━━━━━ DATA PROVIDED

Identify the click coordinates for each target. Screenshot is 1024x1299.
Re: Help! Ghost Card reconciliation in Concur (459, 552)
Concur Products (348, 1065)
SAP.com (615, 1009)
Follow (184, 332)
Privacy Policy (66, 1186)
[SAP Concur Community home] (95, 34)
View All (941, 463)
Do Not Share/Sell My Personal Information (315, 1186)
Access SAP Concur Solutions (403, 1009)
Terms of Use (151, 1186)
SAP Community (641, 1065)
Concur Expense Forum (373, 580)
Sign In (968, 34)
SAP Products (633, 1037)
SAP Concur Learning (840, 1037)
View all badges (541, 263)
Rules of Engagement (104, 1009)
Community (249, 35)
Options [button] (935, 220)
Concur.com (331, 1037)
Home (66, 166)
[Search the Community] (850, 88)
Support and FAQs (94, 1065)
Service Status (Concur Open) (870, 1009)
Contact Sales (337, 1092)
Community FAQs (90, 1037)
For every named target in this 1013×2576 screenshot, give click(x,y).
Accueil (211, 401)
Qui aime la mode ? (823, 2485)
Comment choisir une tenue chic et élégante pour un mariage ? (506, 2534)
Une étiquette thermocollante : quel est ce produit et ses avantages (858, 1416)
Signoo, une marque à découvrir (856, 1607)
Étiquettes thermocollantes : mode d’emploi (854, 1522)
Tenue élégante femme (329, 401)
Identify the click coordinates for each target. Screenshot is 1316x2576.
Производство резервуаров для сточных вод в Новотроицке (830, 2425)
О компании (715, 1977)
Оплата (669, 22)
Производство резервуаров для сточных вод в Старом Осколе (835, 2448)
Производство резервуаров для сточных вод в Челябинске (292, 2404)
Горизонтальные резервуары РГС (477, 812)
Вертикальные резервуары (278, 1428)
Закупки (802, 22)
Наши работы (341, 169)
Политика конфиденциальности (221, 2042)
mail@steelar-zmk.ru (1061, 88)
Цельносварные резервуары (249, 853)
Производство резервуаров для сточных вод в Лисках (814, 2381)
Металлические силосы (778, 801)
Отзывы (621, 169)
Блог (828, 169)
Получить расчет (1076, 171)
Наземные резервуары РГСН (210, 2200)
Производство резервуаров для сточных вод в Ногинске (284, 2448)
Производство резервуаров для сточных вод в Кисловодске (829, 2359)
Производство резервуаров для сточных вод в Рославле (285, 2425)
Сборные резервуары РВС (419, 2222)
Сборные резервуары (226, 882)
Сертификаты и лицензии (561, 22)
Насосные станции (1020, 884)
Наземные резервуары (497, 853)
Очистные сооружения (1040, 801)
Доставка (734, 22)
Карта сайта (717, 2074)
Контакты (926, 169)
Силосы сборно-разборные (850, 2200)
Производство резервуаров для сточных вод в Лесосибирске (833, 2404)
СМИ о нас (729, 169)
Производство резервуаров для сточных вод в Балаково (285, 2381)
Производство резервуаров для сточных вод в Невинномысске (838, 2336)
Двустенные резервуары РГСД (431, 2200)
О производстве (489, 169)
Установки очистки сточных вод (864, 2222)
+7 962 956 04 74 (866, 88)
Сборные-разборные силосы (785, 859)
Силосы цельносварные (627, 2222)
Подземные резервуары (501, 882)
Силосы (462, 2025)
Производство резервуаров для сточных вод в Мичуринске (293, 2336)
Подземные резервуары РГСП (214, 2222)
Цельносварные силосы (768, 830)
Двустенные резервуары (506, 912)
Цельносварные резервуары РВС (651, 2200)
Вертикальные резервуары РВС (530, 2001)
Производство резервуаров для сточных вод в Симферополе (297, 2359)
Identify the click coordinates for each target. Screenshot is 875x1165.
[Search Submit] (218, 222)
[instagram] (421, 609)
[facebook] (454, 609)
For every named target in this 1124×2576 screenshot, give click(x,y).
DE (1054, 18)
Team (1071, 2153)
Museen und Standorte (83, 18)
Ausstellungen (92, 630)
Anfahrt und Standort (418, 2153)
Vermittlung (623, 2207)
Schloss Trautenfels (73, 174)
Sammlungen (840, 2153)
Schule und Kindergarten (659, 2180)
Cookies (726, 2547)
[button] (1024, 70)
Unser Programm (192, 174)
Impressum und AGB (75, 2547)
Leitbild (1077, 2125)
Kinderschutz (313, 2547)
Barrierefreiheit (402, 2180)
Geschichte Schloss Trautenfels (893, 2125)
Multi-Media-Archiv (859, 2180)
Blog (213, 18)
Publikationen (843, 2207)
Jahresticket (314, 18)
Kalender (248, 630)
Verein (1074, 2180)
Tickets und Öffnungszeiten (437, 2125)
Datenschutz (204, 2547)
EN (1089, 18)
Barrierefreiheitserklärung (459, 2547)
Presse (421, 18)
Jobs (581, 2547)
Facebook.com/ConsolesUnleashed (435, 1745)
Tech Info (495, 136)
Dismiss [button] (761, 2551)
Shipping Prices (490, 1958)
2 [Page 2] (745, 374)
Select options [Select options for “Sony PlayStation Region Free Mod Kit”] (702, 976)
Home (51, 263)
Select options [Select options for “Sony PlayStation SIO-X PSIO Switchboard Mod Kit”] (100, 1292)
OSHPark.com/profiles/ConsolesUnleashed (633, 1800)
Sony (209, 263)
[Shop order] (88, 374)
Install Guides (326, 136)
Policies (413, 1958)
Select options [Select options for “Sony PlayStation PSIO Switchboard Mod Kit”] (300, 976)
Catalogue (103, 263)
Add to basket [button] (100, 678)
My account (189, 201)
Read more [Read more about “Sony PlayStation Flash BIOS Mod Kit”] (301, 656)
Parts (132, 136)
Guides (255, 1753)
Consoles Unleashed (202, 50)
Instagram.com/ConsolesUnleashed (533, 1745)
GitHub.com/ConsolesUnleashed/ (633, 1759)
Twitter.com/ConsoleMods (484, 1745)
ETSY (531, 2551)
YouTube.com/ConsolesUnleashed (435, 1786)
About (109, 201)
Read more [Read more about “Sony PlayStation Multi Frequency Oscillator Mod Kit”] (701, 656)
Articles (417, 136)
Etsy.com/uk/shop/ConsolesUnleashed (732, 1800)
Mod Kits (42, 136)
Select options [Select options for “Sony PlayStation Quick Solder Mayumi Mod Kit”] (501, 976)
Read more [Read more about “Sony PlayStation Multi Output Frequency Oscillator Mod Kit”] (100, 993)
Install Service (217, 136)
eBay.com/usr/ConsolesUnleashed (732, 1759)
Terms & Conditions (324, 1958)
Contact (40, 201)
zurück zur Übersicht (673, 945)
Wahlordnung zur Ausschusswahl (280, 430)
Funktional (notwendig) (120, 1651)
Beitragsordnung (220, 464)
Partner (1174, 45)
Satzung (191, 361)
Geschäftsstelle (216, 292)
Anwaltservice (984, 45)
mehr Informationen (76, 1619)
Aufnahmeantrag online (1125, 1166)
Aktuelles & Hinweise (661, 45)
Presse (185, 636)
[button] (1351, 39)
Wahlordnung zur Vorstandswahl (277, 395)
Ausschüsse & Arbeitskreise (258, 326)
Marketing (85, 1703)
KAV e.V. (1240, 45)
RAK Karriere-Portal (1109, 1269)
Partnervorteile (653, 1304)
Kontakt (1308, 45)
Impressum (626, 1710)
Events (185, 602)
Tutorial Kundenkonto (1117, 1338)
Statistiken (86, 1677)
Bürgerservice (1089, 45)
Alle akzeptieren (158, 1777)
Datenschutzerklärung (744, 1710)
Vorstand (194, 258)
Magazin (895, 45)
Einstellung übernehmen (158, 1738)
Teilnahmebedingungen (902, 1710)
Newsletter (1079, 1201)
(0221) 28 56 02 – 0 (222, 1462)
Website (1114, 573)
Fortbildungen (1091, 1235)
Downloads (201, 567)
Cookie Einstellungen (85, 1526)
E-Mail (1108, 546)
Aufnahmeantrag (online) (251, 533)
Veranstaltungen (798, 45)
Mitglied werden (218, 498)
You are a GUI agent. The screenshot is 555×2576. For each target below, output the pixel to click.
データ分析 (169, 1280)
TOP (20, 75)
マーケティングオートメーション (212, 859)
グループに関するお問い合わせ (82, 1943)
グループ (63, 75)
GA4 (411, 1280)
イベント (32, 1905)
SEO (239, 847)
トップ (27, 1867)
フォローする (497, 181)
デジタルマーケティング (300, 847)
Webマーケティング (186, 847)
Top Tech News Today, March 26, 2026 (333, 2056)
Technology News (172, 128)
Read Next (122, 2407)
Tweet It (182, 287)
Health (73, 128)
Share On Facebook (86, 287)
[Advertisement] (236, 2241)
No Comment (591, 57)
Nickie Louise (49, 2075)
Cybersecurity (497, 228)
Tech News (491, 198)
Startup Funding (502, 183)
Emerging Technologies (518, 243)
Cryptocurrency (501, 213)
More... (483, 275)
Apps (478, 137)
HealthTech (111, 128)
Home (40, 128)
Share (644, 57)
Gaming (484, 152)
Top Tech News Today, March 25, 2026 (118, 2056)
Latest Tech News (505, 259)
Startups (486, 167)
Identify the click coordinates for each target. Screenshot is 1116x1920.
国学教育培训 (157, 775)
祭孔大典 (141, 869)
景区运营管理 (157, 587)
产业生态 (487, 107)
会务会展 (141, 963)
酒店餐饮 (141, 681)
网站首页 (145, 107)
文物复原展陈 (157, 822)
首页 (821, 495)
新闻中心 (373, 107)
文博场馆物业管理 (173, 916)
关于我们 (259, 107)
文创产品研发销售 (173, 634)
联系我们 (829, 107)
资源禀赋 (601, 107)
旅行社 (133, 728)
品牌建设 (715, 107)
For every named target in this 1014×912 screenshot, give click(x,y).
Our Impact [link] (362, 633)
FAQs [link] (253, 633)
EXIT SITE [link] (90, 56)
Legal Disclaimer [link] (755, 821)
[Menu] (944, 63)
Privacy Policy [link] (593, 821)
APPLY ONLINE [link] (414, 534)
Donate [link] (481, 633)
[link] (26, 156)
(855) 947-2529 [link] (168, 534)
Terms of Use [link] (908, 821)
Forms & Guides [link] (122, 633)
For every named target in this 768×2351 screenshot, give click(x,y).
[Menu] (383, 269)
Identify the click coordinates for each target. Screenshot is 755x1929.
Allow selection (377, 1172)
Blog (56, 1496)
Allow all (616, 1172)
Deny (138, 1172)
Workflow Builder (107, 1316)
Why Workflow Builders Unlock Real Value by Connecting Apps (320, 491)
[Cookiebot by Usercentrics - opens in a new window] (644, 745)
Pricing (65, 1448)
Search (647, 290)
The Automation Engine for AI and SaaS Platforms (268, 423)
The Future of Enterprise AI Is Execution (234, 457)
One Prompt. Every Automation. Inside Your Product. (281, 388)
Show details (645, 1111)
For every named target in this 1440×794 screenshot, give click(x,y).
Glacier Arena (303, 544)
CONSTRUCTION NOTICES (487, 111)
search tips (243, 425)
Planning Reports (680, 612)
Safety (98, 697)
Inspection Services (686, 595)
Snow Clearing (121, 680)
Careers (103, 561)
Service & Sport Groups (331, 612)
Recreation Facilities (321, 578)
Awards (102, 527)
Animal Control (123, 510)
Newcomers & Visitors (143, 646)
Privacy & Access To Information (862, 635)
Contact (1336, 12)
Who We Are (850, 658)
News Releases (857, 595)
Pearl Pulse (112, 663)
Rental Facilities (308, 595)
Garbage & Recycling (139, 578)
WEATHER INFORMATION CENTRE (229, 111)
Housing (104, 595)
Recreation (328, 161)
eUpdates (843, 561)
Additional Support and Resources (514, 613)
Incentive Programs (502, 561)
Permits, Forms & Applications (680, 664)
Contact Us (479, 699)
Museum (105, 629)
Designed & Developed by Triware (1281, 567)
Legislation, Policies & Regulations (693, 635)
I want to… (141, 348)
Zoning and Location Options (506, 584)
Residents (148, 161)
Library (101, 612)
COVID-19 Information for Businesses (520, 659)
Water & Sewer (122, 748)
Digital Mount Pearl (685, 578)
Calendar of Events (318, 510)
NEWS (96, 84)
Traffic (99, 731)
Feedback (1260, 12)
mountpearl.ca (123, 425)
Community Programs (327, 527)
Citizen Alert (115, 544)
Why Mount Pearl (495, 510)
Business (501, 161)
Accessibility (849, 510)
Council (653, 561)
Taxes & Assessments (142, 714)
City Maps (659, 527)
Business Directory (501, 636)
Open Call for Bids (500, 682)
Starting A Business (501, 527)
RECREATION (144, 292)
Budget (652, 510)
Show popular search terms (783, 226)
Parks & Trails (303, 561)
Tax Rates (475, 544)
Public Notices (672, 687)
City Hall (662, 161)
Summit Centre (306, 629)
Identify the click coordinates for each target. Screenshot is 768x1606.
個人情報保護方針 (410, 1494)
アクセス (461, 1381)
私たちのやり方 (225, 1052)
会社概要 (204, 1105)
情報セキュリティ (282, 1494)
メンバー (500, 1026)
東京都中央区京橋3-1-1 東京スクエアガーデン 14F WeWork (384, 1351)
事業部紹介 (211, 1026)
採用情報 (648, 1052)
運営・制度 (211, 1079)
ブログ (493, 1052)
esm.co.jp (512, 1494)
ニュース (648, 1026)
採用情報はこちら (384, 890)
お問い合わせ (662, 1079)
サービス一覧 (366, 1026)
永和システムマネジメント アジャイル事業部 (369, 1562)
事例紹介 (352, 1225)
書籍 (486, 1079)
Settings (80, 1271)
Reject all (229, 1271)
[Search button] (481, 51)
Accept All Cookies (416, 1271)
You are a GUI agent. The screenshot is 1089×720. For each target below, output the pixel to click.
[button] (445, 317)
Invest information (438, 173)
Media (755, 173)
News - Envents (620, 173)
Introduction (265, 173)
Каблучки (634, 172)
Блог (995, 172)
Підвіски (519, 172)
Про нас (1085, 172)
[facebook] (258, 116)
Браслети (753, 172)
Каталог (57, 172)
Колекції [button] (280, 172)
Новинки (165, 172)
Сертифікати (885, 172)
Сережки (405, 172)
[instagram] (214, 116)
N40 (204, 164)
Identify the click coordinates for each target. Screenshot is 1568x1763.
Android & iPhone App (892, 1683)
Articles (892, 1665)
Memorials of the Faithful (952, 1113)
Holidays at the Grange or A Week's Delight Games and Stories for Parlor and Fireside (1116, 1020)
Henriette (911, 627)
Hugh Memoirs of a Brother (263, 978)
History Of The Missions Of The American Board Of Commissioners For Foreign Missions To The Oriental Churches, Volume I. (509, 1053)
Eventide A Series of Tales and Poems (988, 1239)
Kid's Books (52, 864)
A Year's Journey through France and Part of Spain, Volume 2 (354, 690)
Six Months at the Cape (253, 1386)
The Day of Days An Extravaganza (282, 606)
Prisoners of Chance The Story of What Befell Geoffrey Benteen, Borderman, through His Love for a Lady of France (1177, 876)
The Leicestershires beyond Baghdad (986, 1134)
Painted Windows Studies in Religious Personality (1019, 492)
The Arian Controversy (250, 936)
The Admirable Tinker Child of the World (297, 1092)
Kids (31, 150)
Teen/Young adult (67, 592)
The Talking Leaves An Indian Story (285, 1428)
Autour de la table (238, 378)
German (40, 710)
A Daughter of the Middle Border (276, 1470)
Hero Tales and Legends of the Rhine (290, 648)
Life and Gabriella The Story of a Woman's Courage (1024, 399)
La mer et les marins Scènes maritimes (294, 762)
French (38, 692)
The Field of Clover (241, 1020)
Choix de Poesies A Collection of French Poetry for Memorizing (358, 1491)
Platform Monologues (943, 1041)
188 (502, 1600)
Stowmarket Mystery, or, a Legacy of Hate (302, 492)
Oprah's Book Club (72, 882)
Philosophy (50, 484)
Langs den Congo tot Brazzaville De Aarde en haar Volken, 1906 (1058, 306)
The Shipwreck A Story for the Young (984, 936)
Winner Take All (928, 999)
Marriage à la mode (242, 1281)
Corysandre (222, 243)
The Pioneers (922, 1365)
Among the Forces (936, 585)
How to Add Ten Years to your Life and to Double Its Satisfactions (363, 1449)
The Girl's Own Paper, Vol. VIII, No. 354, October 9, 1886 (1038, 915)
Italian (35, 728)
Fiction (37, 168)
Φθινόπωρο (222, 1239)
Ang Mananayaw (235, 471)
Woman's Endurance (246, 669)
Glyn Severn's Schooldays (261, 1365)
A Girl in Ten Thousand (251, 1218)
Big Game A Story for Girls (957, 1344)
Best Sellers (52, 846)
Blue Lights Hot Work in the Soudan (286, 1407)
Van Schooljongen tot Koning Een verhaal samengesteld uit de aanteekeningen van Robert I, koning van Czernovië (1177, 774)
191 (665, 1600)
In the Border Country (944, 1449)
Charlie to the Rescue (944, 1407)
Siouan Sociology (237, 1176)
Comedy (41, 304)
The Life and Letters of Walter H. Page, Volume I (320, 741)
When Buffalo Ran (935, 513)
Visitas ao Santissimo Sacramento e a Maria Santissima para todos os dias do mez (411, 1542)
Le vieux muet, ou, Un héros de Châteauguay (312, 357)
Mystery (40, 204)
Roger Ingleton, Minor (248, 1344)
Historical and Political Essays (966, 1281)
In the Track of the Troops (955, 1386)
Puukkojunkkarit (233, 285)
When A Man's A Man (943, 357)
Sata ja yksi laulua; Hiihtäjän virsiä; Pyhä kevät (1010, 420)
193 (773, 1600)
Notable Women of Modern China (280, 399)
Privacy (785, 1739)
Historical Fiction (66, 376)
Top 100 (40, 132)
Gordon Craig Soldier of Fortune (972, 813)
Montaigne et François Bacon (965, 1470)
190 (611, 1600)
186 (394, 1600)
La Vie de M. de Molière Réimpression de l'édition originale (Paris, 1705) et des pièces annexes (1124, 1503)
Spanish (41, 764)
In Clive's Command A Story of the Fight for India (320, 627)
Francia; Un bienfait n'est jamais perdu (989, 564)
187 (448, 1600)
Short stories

━━━━━━━━━━

WORK TO DO: Render the material as a Markdown table with the columns "Row" and "Entry," omitting any blank lines. Begin at the line that contains "Digital Mount Pearl (685, 578)" and stop after the line that contains "Council (653, 561)".

COMPLETE ANSWER:
| Row | Entry |
|---|---|
| 1 | Digital Mount Pearl (685, 578) |
| 2 | Calendar of Events (318, 510) |
| 3 | NEWS (96, 84) |
| 4 | Traffic (99, 731) |
| 5 | Feedback (1260, 12) |
| 6 | mountpearl.ca (123, 425) |
| 7 | Community Programs (327, 527) |
| 8 | Citizen Alert (115, 544) |
| 9 | Why Mount Pearl (495, 510) |
| 10 | Business (501, 161) |
| 11 | Accessibility (849, 510) |
| 12 | Council (653, 561) |